Eles são acusados de vazar informações sigilosas que teriam permitido esconder provas antes de uma operação contra o Comando Vermelho.
A decisão, tomada em 19 de agosto, recebeu a denúncia da Procuradoria-Geral da República (PGR) por 4 votos a 0. Votaram os ministros Cármen Lúcia, Flávio Dino, Cristiano Zanin e Alexandre de Moraes, relator do caso.
O vazamento teria acontecido entre 2 e 3 de setembro de 2025, véspera da Operação Zargun, deflagrada para investigar esquemas ligados à facção criminosa.
Segundo a denúncia da PGR, o desembargador Macário Júdice Neto, então relator das investigações no Judiciário, repassou a Bacellar informações sobre medidas cautelares contra TH Joias. Bacellar, por sua vez, teria avisado o ex-deputado.
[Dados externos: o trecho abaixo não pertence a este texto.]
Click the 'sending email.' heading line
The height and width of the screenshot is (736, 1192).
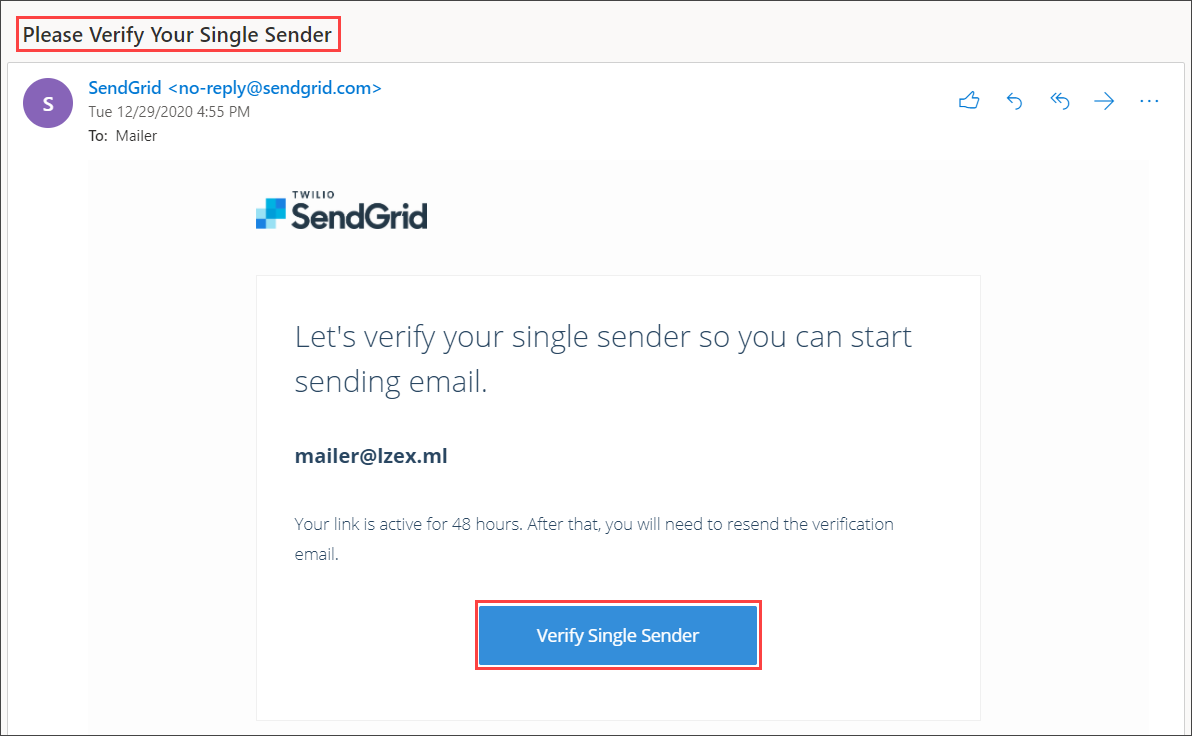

Com o aviso, TH Joias e a esposa dele, Jéssica de Oliveira Santos, retiraram provas da residência do casal na véspera da operação policial, aponta a PGR.
Um quinto réu, Thárcio Nascimento Salgado, é acusado de ceder a própria casa como esconderijo para TH Joias escapar da execução do mandado.
Com a denúncia aceita, os cinco passam a responder como réus por obstrução de justiça no STF. Nenhum deles foi condenado até o momento.
O caso chama atenção por ter no centro um magistrado em exercício. Júdice Neto era, à época, o próprio relator das investigações que teria ajudado a vazar, comprometendo justamente a operação que ele deveria supervisionar.
O que ainda está em aberto
O STF ainda não julgou o mérito da acusação. A denúncia aceita abre a fase de instrução do processo, mas não define se os cinco serão condenados.